» EXCERPT PROVIDED
From: Dimitri Bourilkov notifications@github.com Sent: Monday, May 13, 2019 6:32 PM To: UF-Carpentry/Coordination Cc: Singh,Nitya; Comment Subject: Re: [UF-Carpentry/Coordination] Machine learning workshop with the USDA Agricultural research service (#99)

Hi @kokbenthttps://urldefense.proofpoint.com/v2/url?u=https-3A__github.com_kokbent&d=DwMCaQ&c=sJ6xIWYx-zLMB3EPkvcnVg&r=Smi-NuZIOhtQI6EbBij-Fg&m=16GPOxaxVBlwAjl0s4B42SsQ1xf0RLbfBIwU4ZY9M3g&s=s8-0PuNd0frK8R1dGxpXpOoKoVJ68zcAX9bJmBBbwbY&e=,

IF all participants could have a HPC account this will make things much easier. Tools like Keras and Tensorflow are already there, and even GPUs could be used. Of course participants should not run on the login nodes, but on the dedicated development nodes.

Best, Dimitri

- You are receiving this because you commented. Reply to this email directly, view it on GitHubhttps://urldefense.proofpoint.com/v2/url?u=https-3A__github.com_UF-2DCarpentry_Coordination_issues_99-3Femail-5Fsource-3Dnotifications-26email-5Ftoken-3DAJQRCKP2GETA4QXXSJCFSFDPVHT7ZA5CNFSM4HKHFYX2YY3PNVWWK3TUL52HS4DFVREXG43VMVBW63LNMVXHJKTDN5WW2ZLOORPWSZGODVJX3PI-23issuecomment-2D492010941&d=DwMCaQ&c=sJ6xIWYx-zLMB3EPkvcnVg&r=Smi-NuZIOhtQI6EbBij-Fg&m=16GPOxaxVBlwAjl0s4B42SsQ1xf0RLbfBIwU4ZY9M3g&s=H98wlMOB6mYLg8usCvBDvfTkXJJaLNMEmvgsNGlacM0&e=, or mute the threadhttps://urldefense.proofpoint.com/v2/url?u=https-3A__github.com_notifications_unsubscribe-2Dauth_AJQRCKLNKMGTPYJCIOC6CDDPVHT7ZANCNFSM4HKHFYXQ&d=DwMCaQ&c=sJ6xIWYx-zLMB3EPkvcnVg&r=Smi-NuZIOhtQI6EbBij-Fg&m=16GPOxaxVBlwAjl0s4B42SsQ1xf0RLbfBIwU4ZY9M3g&s=NWtkFXWWU4fAr6OwwJvReNeELHW6C4KNCsKJ0l-pXho&e=.

kokbent commented 5 years ago

Hi @kokbent, IF all participants could have a HPC account this will make things much easier.

Tools like Keras and Tensorflow are already there, and even GPUs could be used. Of course participants should not run on the login nodes, but on the dedicated development nodes. Best, Dimitri

Yes this should be some of the first few issues to discuss. I've skimmed through the Google Crash Course, and it seems like the "programming exercise" is done in "colaboratory", which is a decently-skin jupyter notebook hosted somewhere in google's server and interfacing with Google drive. It seems to be free and it's what they use to run tensorflow and even training of neural network. This could be an attractive option because all we need is a google account and a browser.

» RECORDS SHOWN

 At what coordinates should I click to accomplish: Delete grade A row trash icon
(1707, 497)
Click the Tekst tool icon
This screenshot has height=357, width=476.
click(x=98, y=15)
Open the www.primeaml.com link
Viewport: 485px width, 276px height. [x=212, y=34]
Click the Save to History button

---

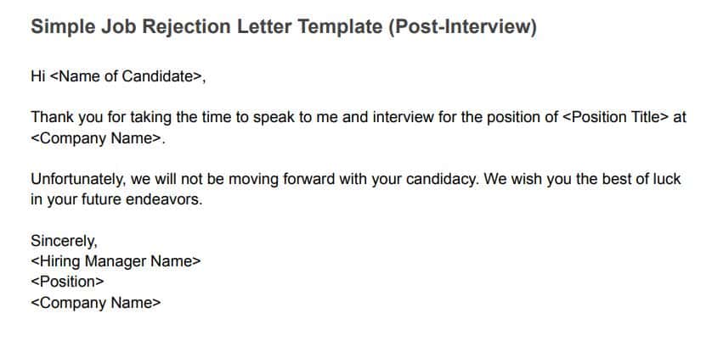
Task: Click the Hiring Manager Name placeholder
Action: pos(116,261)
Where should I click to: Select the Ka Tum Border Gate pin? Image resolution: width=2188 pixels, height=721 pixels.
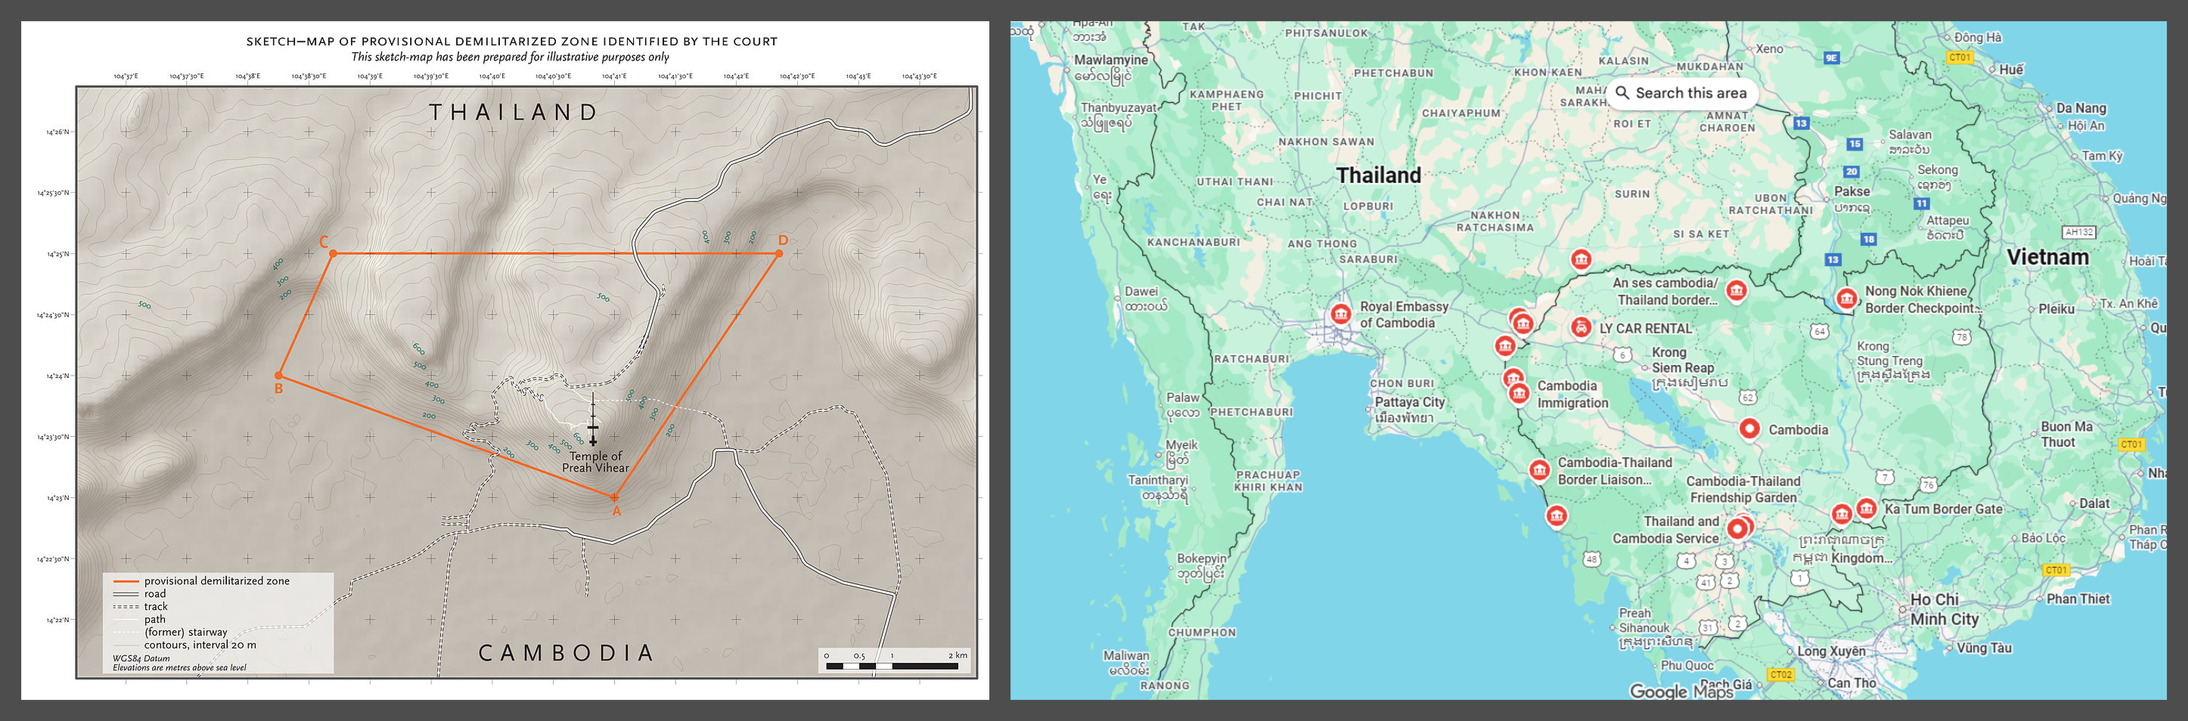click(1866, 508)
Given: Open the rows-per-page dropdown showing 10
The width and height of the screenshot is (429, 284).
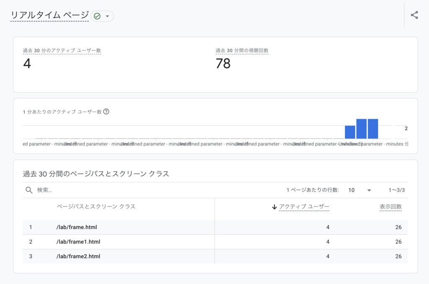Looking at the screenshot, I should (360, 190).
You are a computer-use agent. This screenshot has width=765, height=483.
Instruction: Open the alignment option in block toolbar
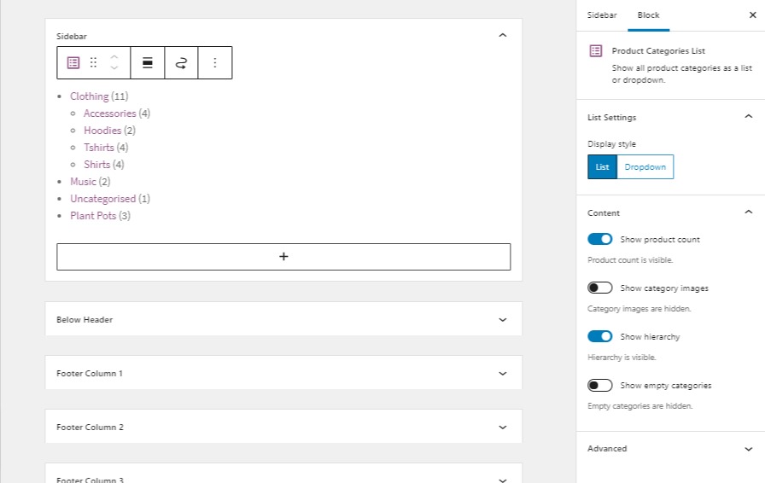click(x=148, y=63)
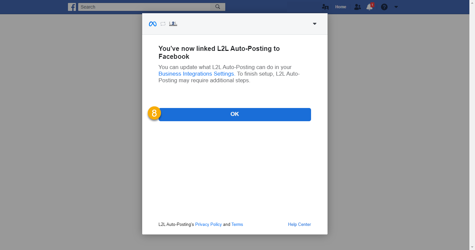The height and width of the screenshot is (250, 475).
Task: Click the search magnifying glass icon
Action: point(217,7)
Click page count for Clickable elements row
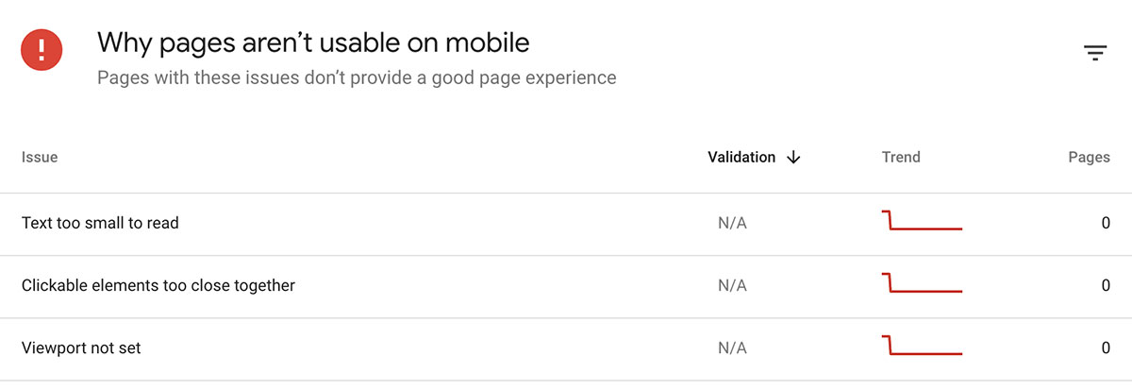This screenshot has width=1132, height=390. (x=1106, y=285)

» SHORT PROBLEM A
Print the passage of the workshop email thread from "Yes this should" up to and including "and a browser.".
» SHORT PROBLEM B
Rewrite the rows from the line with "At what coordinates" up to and including the line with "Viewport: 485px width, 276px", swapping "icon" for "symbol" and leaving everything else unchanged. Output only those lines.

» EXPECTED ANSWER A
Yes this should be some of the first few issues to discuss. I've skimmed through the Google Crash Course, and it seems like the "programming exercise" is done in "colaboratory", which is a decently-skin jupyter notebook hosted somewhere in google's server and interfacing with Google drive. It seems to be free and it's what they use to run tensorflow and even training of neural network. This could be an attractive option because all we need is a google account and a browser.

» EXPECTED ANSWER B
 At what coordinates should I click to accomplish: Delete grade A row trash symbol
(1707, 497)
Click the Tekst tool symbol
This screenshot has height=357, width=476.
click(x=98, y=15)
Open the www.primeaml.com link
Viewport: 485px width, 276px height. [x=212, y=34]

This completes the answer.